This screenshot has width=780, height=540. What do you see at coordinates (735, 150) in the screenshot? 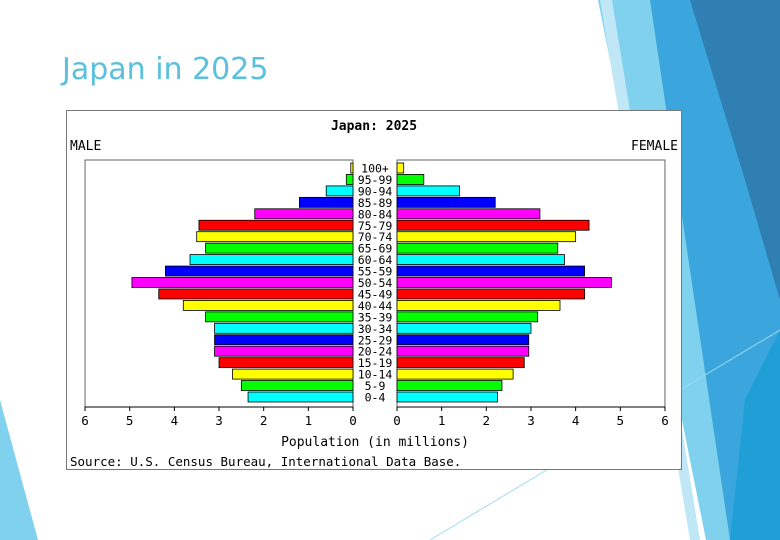
I see `decor-facet-dark` at bounding box center [735, 150].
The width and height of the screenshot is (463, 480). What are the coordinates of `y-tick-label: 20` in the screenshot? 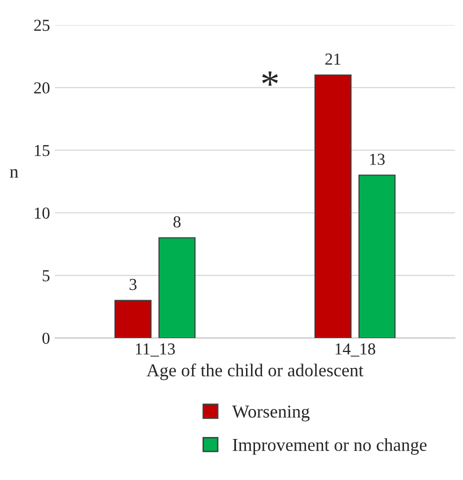 It's located at (42, 88).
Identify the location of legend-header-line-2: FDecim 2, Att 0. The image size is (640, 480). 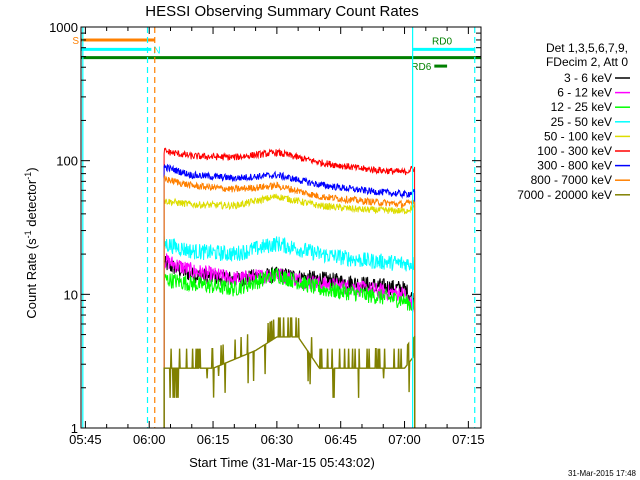
(587, 62).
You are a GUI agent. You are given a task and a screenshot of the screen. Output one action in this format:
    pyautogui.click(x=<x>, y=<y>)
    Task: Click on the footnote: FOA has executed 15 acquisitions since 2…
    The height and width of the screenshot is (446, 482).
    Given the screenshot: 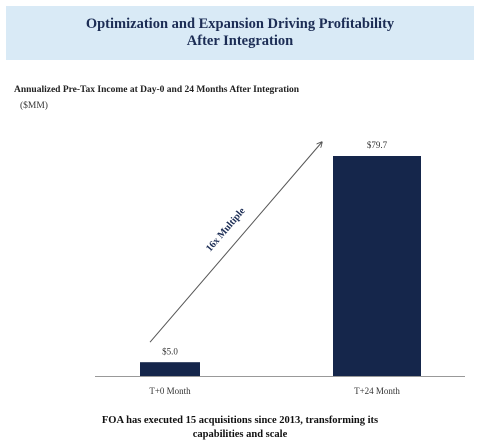 What is the action you would take?
    pyautogui.click(x=240, y=428)
    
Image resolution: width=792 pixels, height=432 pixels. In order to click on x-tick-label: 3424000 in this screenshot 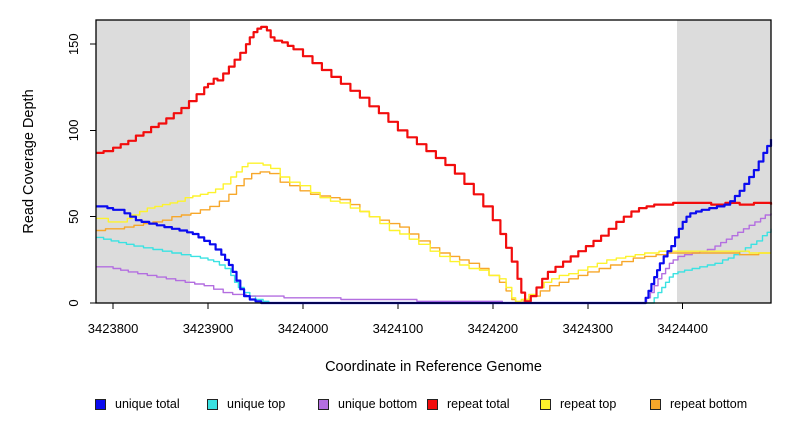, I will do `click(304, 328)`.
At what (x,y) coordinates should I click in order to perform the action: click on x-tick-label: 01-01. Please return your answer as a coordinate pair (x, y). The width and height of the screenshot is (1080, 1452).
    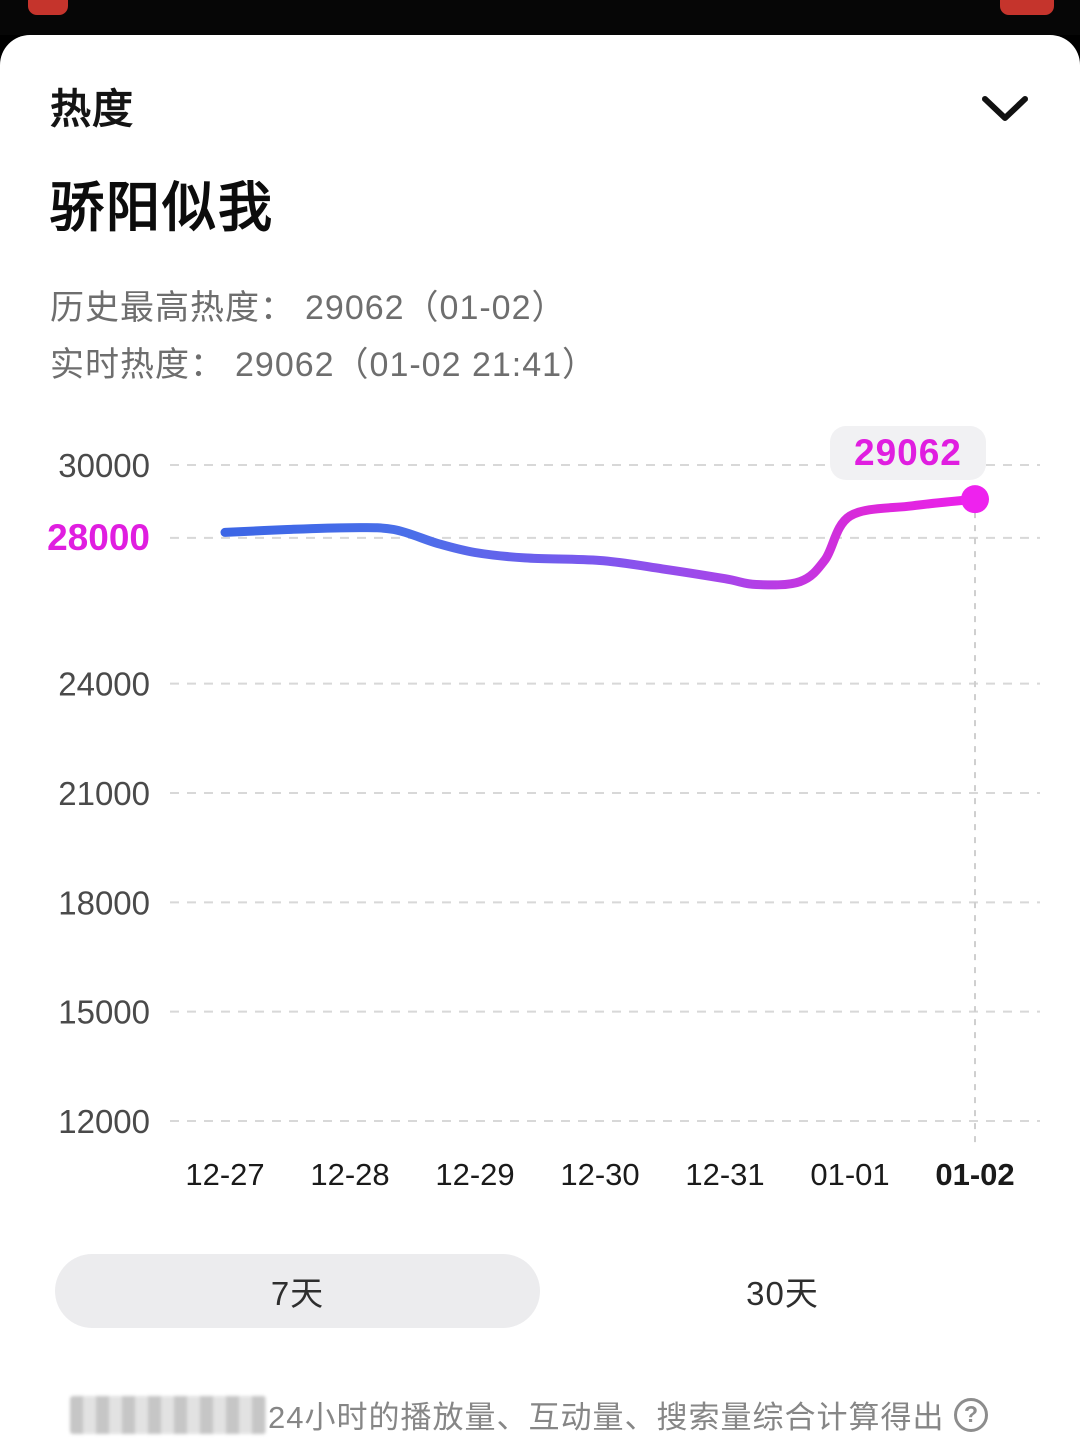
    Looking at the image, I should click on (850, 1174).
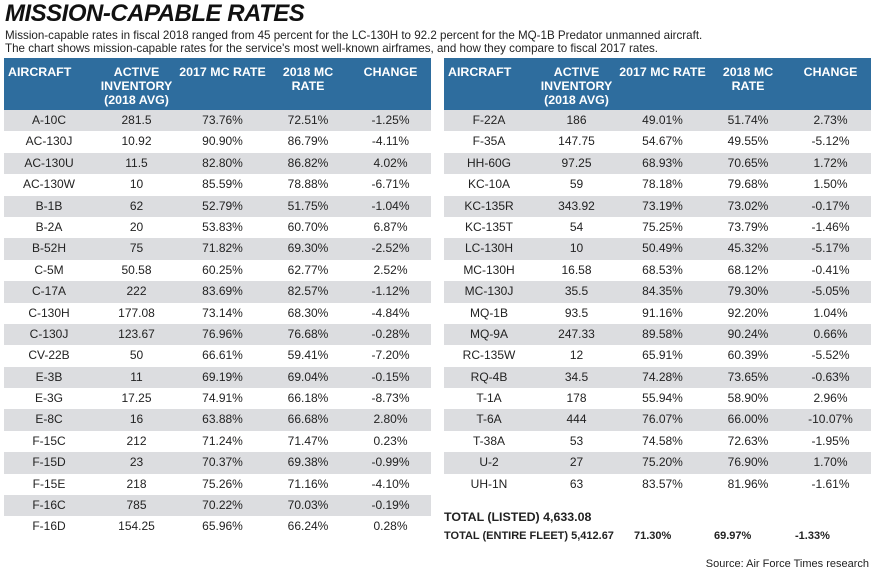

──────────────────────────────

## Exercise prompt
Write out the entries word for word, from the line containing "At what (x,y)" through the end of the entries, both ends included. Leave the pictures out.

## Your response
At what (x,y) coordinates should I click in order to perform the action: click on x-tick-label: 01-01. Please return your answer as a coordinate pair (x, y). The width and height of the screenshot is (1080, 1452).
    Looking at the image, I should click on (850, 1174).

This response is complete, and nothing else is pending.